[Stored items]
********

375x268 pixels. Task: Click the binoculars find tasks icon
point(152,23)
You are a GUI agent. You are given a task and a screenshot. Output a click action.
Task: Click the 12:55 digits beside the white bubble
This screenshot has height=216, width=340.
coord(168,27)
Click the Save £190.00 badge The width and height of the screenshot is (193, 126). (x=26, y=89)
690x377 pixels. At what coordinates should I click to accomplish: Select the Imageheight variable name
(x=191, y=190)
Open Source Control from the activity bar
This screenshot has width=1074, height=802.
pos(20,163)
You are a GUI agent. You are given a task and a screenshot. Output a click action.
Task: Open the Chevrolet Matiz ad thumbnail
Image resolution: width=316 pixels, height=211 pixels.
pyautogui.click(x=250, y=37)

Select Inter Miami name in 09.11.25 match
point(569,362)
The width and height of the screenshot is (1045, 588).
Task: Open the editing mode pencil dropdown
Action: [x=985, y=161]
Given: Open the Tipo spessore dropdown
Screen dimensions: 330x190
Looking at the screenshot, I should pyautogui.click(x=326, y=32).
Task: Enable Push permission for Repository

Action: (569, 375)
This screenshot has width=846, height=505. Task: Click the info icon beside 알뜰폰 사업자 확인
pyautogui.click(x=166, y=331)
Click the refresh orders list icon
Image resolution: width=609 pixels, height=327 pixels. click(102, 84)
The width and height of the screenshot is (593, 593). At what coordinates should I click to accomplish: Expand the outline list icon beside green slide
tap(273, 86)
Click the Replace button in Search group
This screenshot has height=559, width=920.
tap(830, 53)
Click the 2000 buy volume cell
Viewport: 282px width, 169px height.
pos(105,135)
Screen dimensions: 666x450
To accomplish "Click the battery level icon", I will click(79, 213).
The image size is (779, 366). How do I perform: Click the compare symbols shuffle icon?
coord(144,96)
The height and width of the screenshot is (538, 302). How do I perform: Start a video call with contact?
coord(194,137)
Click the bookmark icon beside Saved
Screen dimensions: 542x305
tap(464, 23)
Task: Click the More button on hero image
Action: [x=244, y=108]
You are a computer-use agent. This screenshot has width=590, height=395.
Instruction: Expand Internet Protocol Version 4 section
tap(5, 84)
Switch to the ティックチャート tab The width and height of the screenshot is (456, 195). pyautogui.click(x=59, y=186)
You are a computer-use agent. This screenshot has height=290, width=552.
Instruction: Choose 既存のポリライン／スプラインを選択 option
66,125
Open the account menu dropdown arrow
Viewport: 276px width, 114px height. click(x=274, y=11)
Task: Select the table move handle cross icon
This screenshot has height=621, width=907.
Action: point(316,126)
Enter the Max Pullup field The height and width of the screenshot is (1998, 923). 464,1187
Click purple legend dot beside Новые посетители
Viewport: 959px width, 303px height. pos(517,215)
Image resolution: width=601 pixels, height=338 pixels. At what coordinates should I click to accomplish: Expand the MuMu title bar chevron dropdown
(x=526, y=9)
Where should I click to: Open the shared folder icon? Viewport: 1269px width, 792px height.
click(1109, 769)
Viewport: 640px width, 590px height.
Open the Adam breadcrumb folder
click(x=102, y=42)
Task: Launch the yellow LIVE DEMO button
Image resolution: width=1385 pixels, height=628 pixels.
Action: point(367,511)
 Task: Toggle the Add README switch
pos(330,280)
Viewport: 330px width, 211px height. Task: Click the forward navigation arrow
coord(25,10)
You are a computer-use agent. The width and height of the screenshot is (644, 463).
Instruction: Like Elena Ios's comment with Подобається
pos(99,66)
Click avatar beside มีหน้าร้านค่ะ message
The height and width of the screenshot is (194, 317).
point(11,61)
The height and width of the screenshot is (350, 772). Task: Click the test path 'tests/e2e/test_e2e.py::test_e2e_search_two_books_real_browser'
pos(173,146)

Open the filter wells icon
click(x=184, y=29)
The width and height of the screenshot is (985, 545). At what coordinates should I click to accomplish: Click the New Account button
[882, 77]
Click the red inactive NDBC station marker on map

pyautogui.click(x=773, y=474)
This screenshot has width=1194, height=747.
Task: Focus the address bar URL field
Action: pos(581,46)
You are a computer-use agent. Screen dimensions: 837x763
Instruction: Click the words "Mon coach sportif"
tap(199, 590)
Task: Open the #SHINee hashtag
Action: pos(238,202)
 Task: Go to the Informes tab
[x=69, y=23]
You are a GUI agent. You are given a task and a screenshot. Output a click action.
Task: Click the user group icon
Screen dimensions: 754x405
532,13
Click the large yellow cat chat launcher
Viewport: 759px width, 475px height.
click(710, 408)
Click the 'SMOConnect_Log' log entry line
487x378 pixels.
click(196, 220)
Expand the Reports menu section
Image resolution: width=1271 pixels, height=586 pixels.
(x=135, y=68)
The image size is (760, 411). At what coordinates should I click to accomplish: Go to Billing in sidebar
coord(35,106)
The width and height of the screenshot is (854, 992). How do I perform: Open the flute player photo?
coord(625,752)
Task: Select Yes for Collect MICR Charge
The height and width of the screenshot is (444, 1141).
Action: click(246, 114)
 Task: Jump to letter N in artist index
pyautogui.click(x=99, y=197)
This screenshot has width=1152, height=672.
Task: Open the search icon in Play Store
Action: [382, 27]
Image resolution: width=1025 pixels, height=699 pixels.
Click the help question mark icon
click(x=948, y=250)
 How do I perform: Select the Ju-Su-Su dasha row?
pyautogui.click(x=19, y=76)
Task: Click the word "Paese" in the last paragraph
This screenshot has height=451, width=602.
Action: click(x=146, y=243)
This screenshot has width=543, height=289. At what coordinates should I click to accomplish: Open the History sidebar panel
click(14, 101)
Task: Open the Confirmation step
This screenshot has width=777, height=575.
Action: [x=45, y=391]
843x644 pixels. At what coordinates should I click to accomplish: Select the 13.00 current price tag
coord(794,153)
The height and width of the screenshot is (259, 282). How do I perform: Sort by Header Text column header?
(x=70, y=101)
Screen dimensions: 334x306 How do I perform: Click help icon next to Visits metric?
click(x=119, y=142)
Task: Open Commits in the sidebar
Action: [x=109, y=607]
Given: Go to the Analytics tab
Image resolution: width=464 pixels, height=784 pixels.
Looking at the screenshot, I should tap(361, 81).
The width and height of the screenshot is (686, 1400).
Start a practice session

********

* TASK DETAILS: Find the lines above that contain the word "agent" and collect them.

* SOLVED EXERCISE:
You are a GUI agent. You are given a task and a screenshot. Output a click action.
You are a GUI agent. You are given a task and a screenshot. Output a click action.
You are a computer-use agent. This screenshot has width=590, height=395.
You are a computer-use agent. This screenshot has height=290, width=552.
You are a computer-use agent. The width and height of the screenshot is (644, 463).
You are a computer-use agent. Screen dimensions: 837x763
You are a GUI agent. You are given a task and a screenshot. Output a click action.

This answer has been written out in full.